What is being asked |
Pictures aside, the output must consist of the lines from the one containing "Screen dimensions: 1568x781" through the end of the data, reproduced exactly.

[Stored items]
• • • • • • •

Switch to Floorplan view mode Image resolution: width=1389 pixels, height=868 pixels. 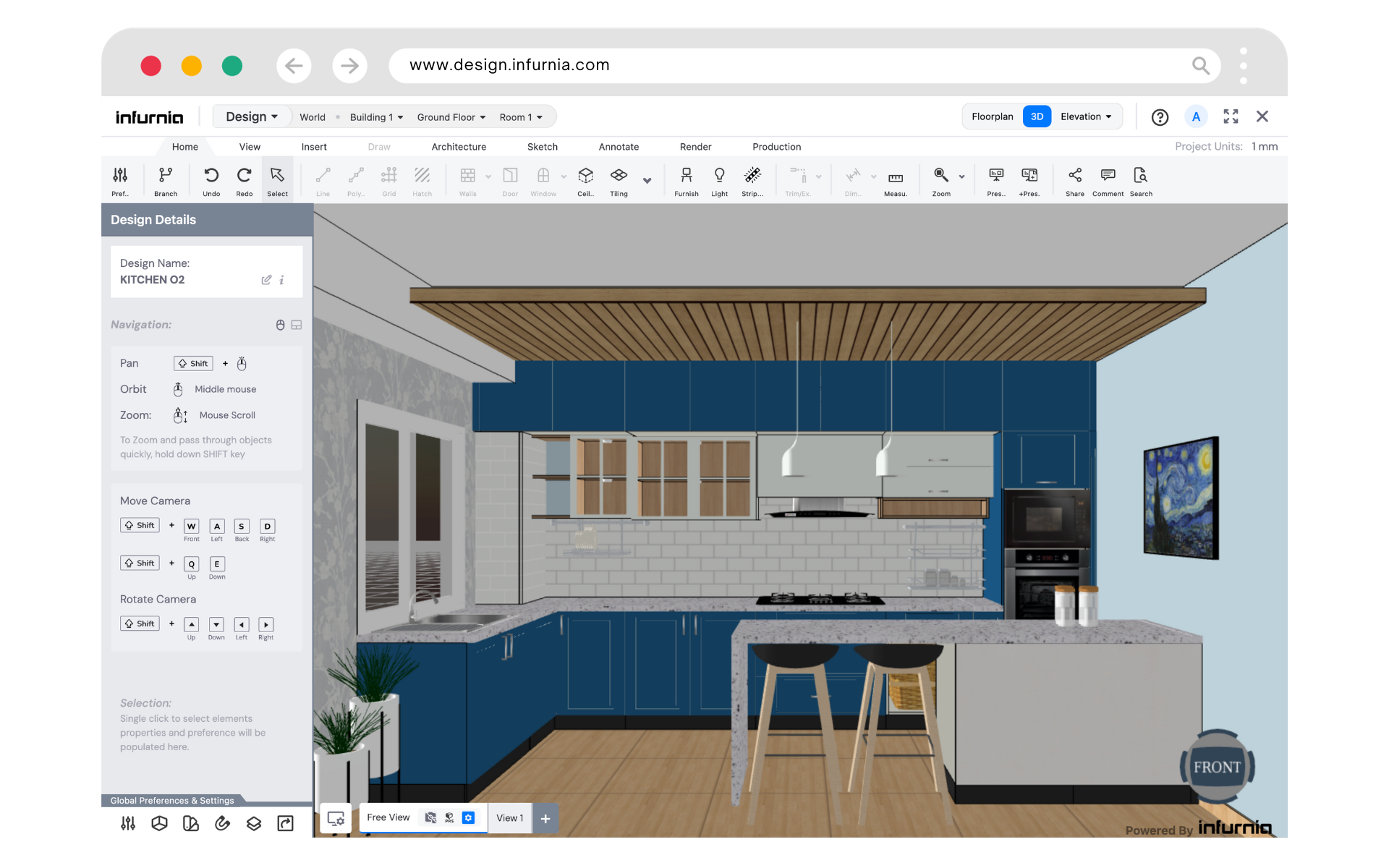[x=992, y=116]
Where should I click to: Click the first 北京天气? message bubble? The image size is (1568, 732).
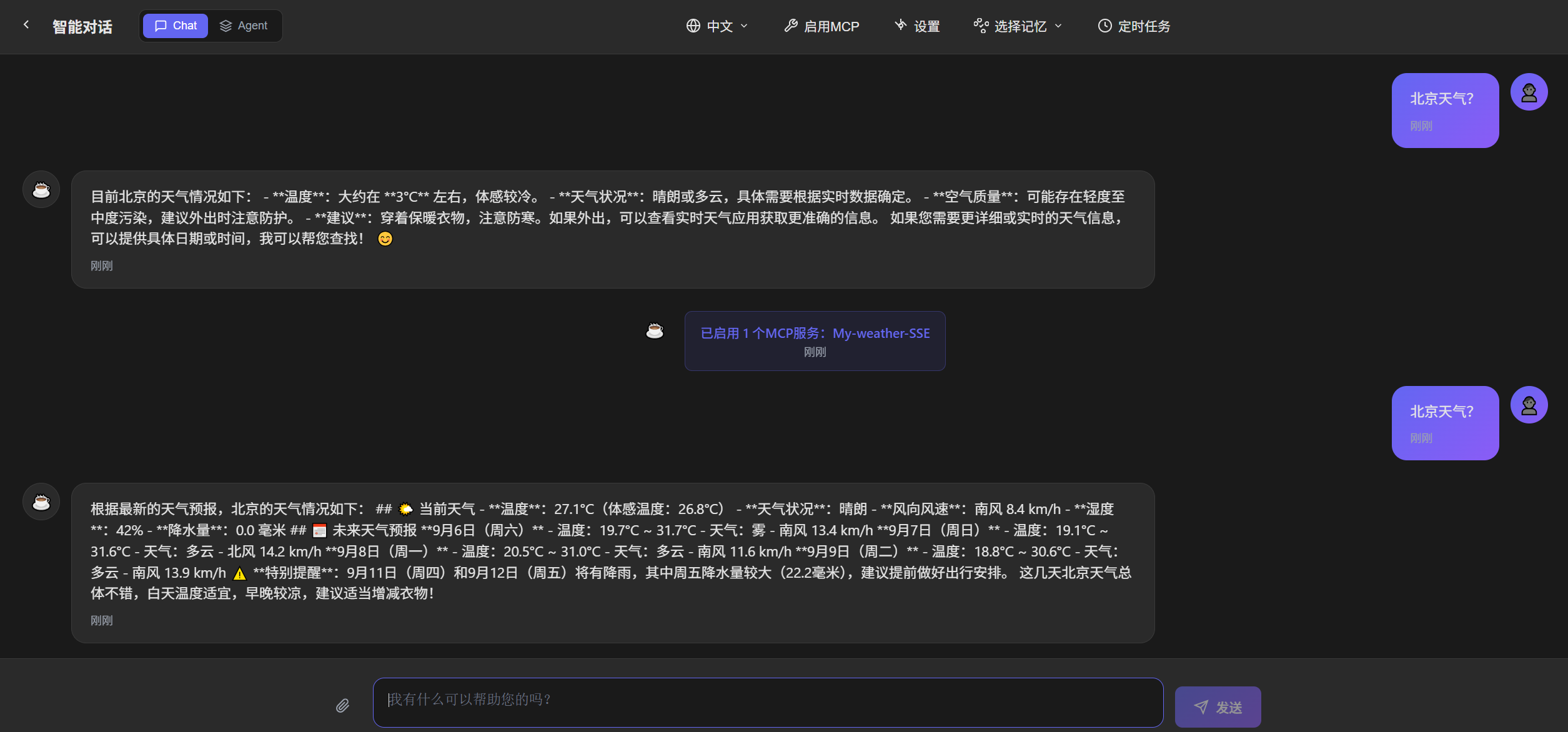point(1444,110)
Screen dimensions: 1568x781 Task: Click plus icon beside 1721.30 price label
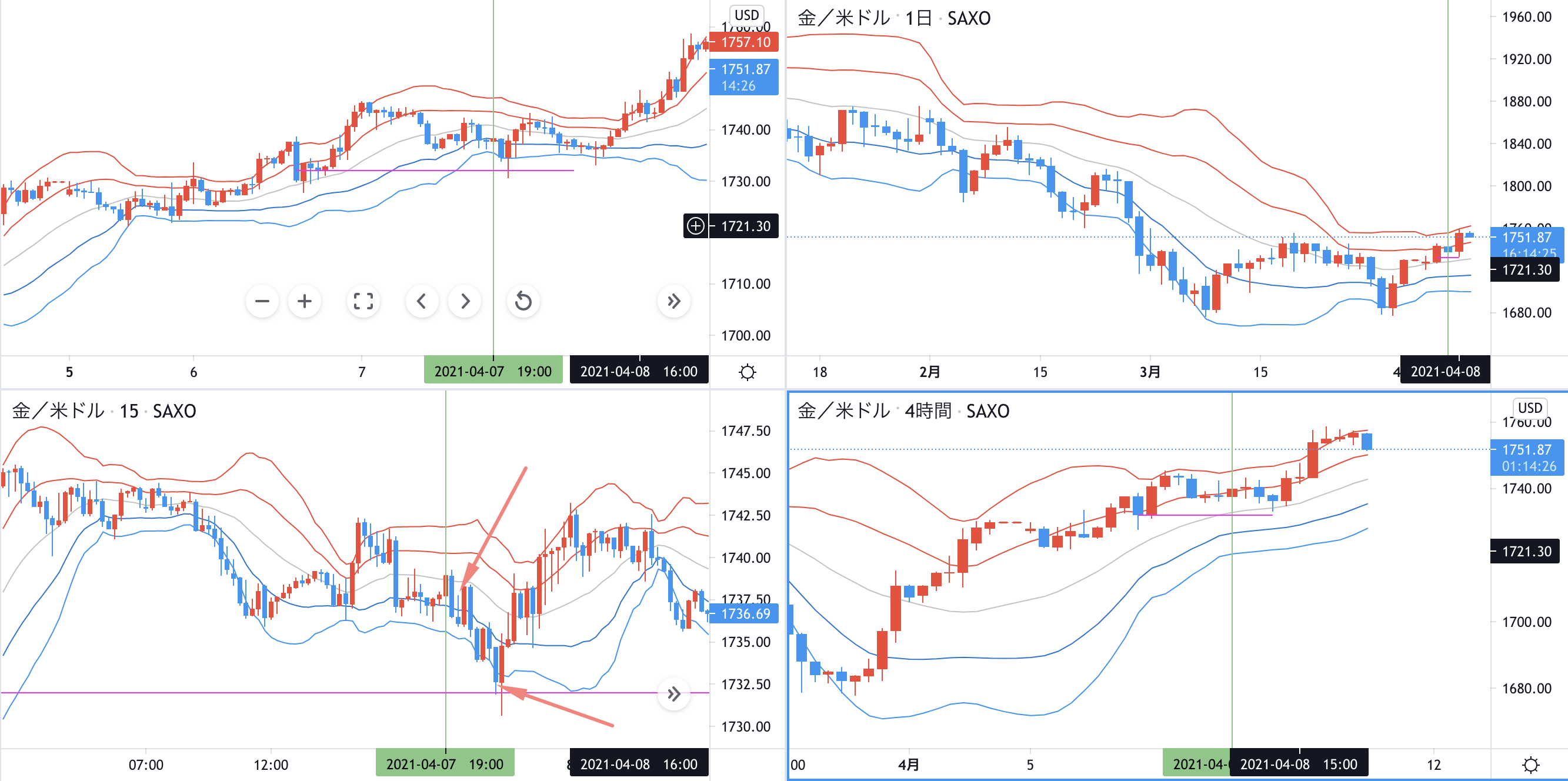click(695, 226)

• • • • • • •

Expected output |
Screen dimensions: 1568x781 Task: Click plus icon beside 1721.30 price label
click(695, 226)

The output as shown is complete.